Bill dies in committee but supporters say anti-soda legislation is just a matter of time.
The effort to pass a recently failed bill requiring health-warning labels on sugar-sweetened beverages in California is a marathon, not a sprint, said sponsoring Sen. Bill Monning.
"While it's obviously a disappointment that we don't have an immediate vehicle we won't just lie dormant. We will use 2016 to continue to educate members, and I think the most powerful persuasion for members here (is) in their districts," Monning told the CrossFit Journal on Jan. 15.
He might be right. On Jan. 13—the same day Monning withdrew Senate Bill 203 for consideration by the Senate Health Committee—Field Research Corp. released a statewide poll stating that 78 percent of voters support a warning label on sugary beverages. That's a slight increase from 2014, when 74 percent of California voters supported such a measure.

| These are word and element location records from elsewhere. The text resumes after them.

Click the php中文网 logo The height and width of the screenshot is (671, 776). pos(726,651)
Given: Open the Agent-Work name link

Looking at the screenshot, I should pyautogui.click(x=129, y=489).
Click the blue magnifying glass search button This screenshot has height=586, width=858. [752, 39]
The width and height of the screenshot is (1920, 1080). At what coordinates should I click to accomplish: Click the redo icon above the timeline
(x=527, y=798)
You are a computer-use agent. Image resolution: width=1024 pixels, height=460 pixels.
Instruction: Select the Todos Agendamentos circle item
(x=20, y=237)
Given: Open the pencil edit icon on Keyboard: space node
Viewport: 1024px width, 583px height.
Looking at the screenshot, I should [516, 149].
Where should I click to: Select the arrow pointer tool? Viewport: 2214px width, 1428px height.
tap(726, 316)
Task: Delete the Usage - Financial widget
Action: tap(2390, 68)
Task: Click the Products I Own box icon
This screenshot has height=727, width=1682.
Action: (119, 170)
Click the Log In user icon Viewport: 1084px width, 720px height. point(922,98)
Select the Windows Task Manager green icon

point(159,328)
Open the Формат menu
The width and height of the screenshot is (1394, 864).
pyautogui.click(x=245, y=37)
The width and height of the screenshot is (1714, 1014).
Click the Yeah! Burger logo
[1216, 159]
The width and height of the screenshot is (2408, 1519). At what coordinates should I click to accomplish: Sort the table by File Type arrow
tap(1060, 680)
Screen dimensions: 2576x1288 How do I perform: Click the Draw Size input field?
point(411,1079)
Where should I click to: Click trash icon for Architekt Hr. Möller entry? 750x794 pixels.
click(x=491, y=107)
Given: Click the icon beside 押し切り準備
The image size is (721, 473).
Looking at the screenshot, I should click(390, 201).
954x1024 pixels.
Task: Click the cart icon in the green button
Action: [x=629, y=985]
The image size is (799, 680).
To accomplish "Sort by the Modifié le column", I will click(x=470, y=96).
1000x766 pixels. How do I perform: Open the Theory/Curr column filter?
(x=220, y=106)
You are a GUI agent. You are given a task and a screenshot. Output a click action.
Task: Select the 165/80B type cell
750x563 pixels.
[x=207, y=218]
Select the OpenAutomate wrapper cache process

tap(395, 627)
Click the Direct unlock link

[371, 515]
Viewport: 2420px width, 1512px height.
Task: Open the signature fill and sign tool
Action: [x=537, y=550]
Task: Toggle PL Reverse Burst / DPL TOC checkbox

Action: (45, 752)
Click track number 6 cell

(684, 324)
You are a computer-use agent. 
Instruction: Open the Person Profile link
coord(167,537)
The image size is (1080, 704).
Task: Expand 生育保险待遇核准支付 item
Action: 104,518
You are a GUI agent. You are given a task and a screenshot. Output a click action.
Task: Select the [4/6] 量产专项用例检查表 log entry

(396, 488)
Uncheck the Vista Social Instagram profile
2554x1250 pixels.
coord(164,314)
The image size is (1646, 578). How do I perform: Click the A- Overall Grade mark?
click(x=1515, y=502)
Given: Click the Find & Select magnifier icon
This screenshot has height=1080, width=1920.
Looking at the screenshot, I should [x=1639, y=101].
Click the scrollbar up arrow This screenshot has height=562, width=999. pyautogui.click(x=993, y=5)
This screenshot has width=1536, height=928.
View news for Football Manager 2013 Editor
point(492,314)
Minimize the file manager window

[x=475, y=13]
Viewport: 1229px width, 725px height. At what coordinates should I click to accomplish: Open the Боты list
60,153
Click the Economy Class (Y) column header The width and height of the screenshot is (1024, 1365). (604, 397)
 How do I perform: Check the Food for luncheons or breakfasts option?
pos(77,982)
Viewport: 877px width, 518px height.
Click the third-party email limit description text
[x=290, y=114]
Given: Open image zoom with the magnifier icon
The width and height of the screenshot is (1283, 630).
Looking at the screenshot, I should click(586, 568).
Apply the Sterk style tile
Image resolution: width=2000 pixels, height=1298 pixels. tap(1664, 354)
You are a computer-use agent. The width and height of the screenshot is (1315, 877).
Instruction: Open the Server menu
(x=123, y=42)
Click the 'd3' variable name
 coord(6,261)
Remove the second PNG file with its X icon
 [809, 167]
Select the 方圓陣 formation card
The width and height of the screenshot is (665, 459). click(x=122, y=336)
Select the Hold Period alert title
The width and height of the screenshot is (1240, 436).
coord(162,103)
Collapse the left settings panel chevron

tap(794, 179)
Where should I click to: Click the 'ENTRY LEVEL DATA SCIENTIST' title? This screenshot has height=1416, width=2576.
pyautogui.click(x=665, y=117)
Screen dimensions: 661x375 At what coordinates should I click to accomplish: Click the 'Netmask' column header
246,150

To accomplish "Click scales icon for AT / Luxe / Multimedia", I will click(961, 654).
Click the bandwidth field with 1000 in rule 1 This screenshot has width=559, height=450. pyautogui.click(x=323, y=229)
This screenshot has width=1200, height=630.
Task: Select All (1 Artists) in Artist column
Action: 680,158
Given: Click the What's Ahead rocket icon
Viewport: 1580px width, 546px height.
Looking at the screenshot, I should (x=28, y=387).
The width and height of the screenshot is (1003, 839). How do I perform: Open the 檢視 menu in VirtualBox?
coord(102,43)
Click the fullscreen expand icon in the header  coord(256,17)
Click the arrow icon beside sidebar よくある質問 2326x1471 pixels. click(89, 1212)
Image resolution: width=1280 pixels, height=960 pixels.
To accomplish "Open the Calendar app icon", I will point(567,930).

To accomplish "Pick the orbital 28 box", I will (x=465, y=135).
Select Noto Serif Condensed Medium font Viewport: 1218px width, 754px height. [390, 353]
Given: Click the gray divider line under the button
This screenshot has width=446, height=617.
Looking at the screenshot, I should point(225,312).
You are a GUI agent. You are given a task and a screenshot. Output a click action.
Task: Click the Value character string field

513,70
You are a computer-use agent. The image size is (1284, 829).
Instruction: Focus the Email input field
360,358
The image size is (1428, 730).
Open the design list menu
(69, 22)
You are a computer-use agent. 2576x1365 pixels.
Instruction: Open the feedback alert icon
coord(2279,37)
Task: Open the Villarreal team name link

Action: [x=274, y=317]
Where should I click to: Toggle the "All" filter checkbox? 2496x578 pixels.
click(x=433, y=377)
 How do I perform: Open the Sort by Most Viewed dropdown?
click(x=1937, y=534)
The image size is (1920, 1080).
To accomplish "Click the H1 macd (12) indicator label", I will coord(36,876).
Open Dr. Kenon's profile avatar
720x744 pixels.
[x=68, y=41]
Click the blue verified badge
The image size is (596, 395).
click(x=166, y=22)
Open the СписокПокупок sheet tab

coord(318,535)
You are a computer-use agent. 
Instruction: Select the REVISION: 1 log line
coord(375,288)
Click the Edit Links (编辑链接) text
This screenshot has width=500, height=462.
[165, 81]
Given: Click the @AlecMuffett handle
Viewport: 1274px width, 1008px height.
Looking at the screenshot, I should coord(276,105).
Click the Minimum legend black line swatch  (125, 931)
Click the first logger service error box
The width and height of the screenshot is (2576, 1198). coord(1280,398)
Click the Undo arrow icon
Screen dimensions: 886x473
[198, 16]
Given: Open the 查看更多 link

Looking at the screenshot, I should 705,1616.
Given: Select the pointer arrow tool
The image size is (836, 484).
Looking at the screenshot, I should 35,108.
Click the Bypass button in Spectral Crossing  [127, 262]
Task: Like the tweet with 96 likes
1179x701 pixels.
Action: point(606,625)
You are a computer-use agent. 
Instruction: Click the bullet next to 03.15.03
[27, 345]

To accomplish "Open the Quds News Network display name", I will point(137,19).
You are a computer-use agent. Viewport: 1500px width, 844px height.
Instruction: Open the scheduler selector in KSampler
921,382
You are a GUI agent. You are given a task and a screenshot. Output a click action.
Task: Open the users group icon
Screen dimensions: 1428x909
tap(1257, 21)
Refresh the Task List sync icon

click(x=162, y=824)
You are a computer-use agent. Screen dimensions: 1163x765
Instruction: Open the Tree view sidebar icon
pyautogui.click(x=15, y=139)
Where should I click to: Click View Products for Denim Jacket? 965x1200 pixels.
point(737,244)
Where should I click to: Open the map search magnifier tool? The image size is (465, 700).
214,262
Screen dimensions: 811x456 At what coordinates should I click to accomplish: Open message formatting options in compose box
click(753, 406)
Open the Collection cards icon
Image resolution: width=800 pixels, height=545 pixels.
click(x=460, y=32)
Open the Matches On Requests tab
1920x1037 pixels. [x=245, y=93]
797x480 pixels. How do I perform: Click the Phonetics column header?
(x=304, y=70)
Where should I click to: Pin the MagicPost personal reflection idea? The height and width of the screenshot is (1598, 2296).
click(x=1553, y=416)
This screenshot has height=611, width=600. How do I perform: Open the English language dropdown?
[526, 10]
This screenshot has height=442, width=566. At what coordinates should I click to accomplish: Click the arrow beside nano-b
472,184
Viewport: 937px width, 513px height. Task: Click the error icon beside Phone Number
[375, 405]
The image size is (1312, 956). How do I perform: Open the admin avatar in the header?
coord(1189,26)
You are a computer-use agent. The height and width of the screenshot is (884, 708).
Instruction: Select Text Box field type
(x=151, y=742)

Monning, a Democrat from Carmel and the Senate majority leader, first introduced the Sugar-Sweetened Beverages Safety Warning Act in February 2013 as Senate Bill 1000. The bill passed the Senate but ran out of time during the regular legislative session before the House could consider it. In February 2015, Monning again introduced the act—this time as SB 203. It failed to make it out of the Senate Health Committee.
Although Monning didn't have the votes in the Health Committee to get the legislation to the Senate floor this year, he said he remains cautiously optimistic about 2017, when lawmakers will receive new committee assignments.
"My intent (is) let's use the 2016 campaign season to inject it as a campaign issue in California," he said.